Then, head out to the Shark Museum, which is a 20 minute drive out of Stykkisholmur, and if you’re brave, try the fermented shark! Right outside the shark museum they have a bunch of Icelandic horses that they’ll usually let you pet. Remember to be respectful, stay a good distance from the fence (they’re usually electric), and don’t feed them!


On the drive, look out for Eldborg Crater, the salt column walls, and the lava fields.

If you’re traveling in the January-February, the peak of winter, be sure to check the road for adverse conditions and closings and stay flexible. 

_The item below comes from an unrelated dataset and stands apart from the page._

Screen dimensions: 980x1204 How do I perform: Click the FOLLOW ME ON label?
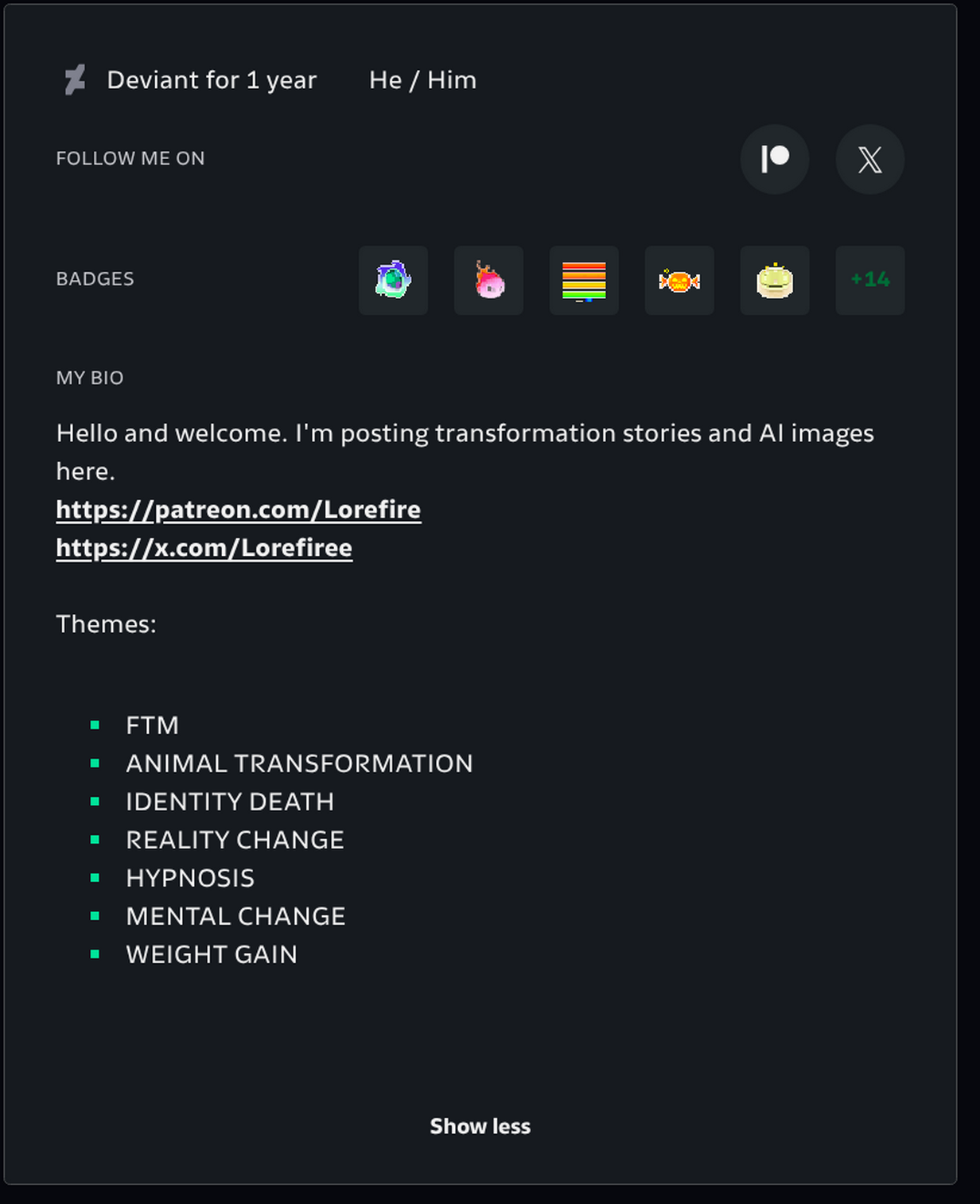[130, 158]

Stay at Foss Hotel, a comfortable hotel in the small town of Stykkisholmur, about a 20 minute drive from the Shark Museum. Foss Hotel has amazing dinners every night and breakfast buffets every morning. The population is 1,000, but its as cozy as it gets in Iceland.

You’ll want to spend some time in these smaller, rural towns that embody the aesthetic of every Hallmark movie you’ve ever watched at your grandparents house over Christmas. From the hotel, it’s easiest to walk across the street and up to the church on the hill, where you’ll have a view the entire town and over the water.

From the hotel you can walk down the very picture-esque harbour filled with colourful boats, this is actually where they filmed the part of a Secret Life of Walter Mitty where they said they were in Greenland, that’s some movie magic.

If you walk past the harbour you can hike up a cliff (hike is a strong word given that there are stairs all the way up but sometimes they’ll be covered in snow and that can make it a challenge!) to the small, red lighthouse on the hill.

This is the highest point in the town and you’ll have the best view. Visit the Volcano Museum called Eld Fjalla, it features an original Andy Warhol painting and will give you amazing insiders to the various eruptions all throughout Iceland and even some from Central America!

Eat at an adorable little cafe called Narfeyarstofa, they offer lunch options, hot beverages, and a beautiful view out to the town and over the harbour! If you want to take a quick trip out of Stykkisholmur, you can take a forty minute drive out to Grundarfjordur where they filmed the majority of the Secret life of Walter Mitty.

After you’re done with a day in Stykkisholmur, load back up into your rental car and drive two hours to Husafell for the best chance at seeing the northern lights and to prepare for an adventurous day three.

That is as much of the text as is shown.